Work instruction:
Continue the news article below about the "Save Maimonides" event in Boro Park, starting right after its last sentence.

Thousands of Boro Parkers Gather at ‘Save Maimonides’ Event
By: Yehuda Alter
Thousands of residents from the Boro Park community packed the Ateres Chaya halls, spilling out into the hallways, for a historic event in the history of the community.
The “Save Maimonides” group—a collection of activists from across the Boro Park community— has initiated an effort to bring change at Maimonides Hospital, an institution in the community for more than a century.
The group notes that the hospital was ranked 147/147 in patient satisfaction by impartial groups, they note that the hospital is losing millions of dollars, year over year, and they have documented a host of other issues at the hospital, which amounts to neglect of the patients and their caregivers. They claim—and nurses at the hospital have corroborated this—that there can sometimes be one nurse tending to 20 patients, when the maximum should be four.
The event was headlined by David Lichtenstein, CEO of the Lightstone Group, who has transformed a number of hospitals around the country.
Mendy Reiner, co-chair of the committee, and founder of the Renewal organization center which has facilitated hundreds of lifesaving kidney transplants, said, “our community does chessed better than anyone in the world. There is no reason that we should not have the best hospital in the world..”

Information supplied:

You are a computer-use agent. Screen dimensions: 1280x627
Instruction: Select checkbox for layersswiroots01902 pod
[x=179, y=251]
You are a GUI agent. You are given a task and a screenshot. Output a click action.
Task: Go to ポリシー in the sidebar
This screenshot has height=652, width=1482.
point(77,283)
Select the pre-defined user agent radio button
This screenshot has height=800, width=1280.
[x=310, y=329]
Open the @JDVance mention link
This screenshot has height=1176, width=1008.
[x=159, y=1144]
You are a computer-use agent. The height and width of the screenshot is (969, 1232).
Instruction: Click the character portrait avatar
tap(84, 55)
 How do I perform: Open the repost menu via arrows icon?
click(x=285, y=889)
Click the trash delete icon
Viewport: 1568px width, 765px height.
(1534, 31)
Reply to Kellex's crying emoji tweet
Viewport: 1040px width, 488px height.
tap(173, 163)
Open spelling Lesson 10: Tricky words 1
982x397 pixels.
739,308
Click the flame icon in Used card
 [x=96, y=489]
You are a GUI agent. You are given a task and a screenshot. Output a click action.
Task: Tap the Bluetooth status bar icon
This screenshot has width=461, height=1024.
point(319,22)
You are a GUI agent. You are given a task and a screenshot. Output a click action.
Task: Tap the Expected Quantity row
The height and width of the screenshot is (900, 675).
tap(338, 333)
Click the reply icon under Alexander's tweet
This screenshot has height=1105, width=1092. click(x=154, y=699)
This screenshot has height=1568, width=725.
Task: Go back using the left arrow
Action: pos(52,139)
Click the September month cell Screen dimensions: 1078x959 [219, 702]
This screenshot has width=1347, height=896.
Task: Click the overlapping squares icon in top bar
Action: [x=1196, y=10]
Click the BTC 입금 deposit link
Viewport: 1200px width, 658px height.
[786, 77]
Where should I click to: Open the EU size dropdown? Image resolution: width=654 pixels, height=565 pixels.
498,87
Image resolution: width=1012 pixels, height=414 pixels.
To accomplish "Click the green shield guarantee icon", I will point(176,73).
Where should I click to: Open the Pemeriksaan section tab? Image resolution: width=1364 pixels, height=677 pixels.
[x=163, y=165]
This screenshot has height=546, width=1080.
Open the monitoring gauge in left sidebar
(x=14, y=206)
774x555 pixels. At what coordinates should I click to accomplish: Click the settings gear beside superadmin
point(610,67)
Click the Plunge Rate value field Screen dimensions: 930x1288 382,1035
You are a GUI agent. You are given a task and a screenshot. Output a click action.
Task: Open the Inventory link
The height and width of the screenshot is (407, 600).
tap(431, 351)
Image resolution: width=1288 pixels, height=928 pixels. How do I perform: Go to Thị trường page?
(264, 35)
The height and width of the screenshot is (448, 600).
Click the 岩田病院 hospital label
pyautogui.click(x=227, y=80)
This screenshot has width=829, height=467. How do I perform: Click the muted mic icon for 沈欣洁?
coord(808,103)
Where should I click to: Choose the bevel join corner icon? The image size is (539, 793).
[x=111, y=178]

Task output:
Celebrated Law Professor, Alan Dershowitz, a child of Boro Park, spoke by video, in which he noted that during his childhood, Maimonides was considered a wonderful hospital where everyone wanted to be—and that our community must demand that it be brought back to that position of stature.
Finally, Rav Elozor Nissan Rubin, a noted Maggid shiur in Boro Park, spoke about the tradition of stellar healthcare in Torah and Halacha, the Gedolim who were physicians and championed top-notch medical care, and how we are all obligated to ensure—as a matter of halacha—to ensure that we and our loved ones have a hospital that we will deliver the best care.
Charting the purpose of ‘Save Maimonides,’ Mr. Reiner noted, “We have no desire to overtake the board of Maimonides, or to join it. We simply want it to be responsive to the needs of our community, and to work together to elevate the level of care.”
In response to this campaign, Maimonides launched a public relations campaign called “Maimotruth” in which it refutes many of the claims, and says that they do not give the full picture of the reality at the hospital.